The main function of the Synagogue Council is to speak for American Jews in an ecclesiastical capacity. At the White House Conference on Youth early this year, the Synagogue Council representative, faithful to the views of his organization and practically every other Jewish organization, strongly opposed state aid to religious schools. For practically the first time, in such matters, there was a Jewish dissent. Some Lubavitcher Hasidim were in favor of state aid, just as they are in favor of released time. I predict that it will not be long before the Synagogue Council is silent on state aid. Pressure from the right on the Orthodox constituents will take care of that.
Since the Synagogue Council can do nothing about such things as the kashrut scandal—or rather hillul ha-Shem, desecration—it accepts invitations for talking about unity.
With the Conservative rabbis, too, frustration about their real concerns, or what should be their real concerns, may account for part of the enthusiasm for such resolutions. It is hardly because learning, piety, and good works are firmly established among us that the rabbis feel free to turn their attention elsewhere.
Of course, there is the unity of talk and the unity of deed. The Conservatives, for instance, are always for unity and kelal Yisrael (catholic Israel, as Solomon Schechter translated it) in general, but not necessarily in particular. Take education. There are two main kinds of Jewish schools, the communal and the congregational, and over the years the congregational school has been gaining steadily. The Conservative school system is congregational, although the kelal Yisrael ideology should imply support for communal schools. Nor have the Conservatives shown any great generosity or self-denial in relation to communal schools or communal educational bodies. I am not saying that communal schools are better than congregational schools, merely that the Conservatives’ seal for unity does not extend to education. But then, education is important. In the words of Dexter Keezer, who served as a public member of the War Labor Board, “The opinion and decisions/Of the members of this board/Are exclusively determined/By whose ox is being gored.”

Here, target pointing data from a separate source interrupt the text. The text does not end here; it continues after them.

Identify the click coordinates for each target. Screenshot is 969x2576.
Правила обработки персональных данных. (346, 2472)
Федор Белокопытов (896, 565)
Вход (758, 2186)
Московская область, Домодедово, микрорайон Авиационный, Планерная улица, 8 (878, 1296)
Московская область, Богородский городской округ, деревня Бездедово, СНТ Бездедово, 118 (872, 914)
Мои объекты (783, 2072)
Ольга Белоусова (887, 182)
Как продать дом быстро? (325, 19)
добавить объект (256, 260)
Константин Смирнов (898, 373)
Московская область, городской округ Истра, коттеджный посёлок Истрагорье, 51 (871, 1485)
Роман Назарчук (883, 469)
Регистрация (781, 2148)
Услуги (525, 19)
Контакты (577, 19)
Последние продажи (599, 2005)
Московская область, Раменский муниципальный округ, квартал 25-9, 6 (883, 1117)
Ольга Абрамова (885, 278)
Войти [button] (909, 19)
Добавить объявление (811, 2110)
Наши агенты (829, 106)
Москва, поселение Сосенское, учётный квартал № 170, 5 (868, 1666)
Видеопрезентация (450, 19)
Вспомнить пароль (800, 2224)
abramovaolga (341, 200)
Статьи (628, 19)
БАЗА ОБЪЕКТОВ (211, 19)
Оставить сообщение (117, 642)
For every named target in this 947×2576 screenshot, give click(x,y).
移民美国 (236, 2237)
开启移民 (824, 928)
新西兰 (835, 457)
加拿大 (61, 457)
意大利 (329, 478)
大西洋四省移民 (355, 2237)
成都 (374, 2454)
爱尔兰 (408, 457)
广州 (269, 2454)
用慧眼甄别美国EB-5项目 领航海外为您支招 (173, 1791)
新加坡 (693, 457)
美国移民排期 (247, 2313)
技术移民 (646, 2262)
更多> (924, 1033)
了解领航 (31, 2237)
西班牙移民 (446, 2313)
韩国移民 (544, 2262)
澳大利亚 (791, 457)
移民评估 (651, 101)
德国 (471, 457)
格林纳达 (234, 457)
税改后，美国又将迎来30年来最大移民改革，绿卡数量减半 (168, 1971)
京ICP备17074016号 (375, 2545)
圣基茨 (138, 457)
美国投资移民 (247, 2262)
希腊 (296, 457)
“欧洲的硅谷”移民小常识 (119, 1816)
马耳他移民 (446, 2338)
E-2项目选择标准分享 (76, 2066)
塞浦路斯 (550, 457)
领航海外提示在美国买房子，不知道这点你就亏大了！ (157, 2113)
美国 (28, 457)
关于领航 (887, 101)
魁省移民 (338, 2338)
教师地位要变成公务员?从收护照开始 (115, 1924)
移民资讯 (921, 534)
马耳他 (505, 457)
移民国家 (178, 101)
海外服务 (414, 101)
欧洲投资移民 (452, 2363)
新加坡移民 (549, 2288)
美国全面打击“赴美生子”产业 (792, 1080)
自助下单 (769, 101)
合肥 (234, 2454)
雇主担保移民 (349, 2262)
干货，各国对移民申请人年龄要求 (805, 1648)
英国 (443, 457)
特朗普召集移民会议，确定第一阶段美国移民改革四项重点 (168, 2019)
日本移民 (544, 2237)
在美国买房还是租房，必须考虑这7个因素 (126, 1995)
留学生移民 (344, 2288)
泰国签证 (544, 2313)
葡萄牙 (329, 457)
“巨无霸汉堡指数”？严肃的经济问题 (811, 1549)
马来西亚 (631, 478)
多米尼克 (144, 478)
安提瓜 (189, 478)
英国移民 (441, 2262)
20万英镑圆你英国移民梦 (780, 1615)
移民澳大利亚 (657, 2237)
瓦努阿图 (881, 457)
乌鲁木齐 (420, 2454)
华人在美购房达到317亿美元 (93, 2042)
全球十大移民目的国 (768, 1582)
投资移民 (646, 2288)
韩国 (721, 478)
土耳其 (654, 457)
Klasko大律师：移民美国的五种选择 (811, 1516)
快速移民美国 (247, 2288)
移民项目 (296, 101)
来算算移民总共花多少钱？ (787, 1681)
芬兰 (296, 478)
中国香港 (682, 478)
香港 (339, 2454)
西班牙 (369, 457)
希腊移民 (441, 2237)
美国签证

The Commissioner and the Rabbis
The New York Board of Rabbis interprets its geographical jurisdiction somewhat liberally. There are wags who say that for its purposes New York ends where Los Angeles begins. (The Board is a bitter rival of the Synagogue Council.)
This past Rosh Hashanah, the Board tangled with Police Commissioner Kennedy of New York, needlessly, and came off second. At a time when the police were on extra duty because of all the heads of state at the UN, Jewish policemen asked for the traditional right to absent themselves on Rosh Hashanah and Yom Kippur, The terrible-tempered Mr. Kennedy, questioned about this on a television program, expressed gratuitous skepticism about people who seemed to feel the need to observe their religion only once a year.
The Board of Rabbis asked for an apology. Kennedy was willing only to say that any interpretation of his remark as anti-Semitic was completely wrong. The Board continued to press for an apology, Kennedy would not give in even to Mayor Wagner, and in the end he won.
The Board of Rabbis was doubly unwise. In the first place, everybody knows that Kennedy is not an anti-Semite, that he is a man of great, even tiresome, probity, and that he does not discriminate for or against anyone. In the second place, he is a lion. If you want to be on bad terms with a lion, either avoid him completely or shoot to kill. The Board did neither, and got clawed.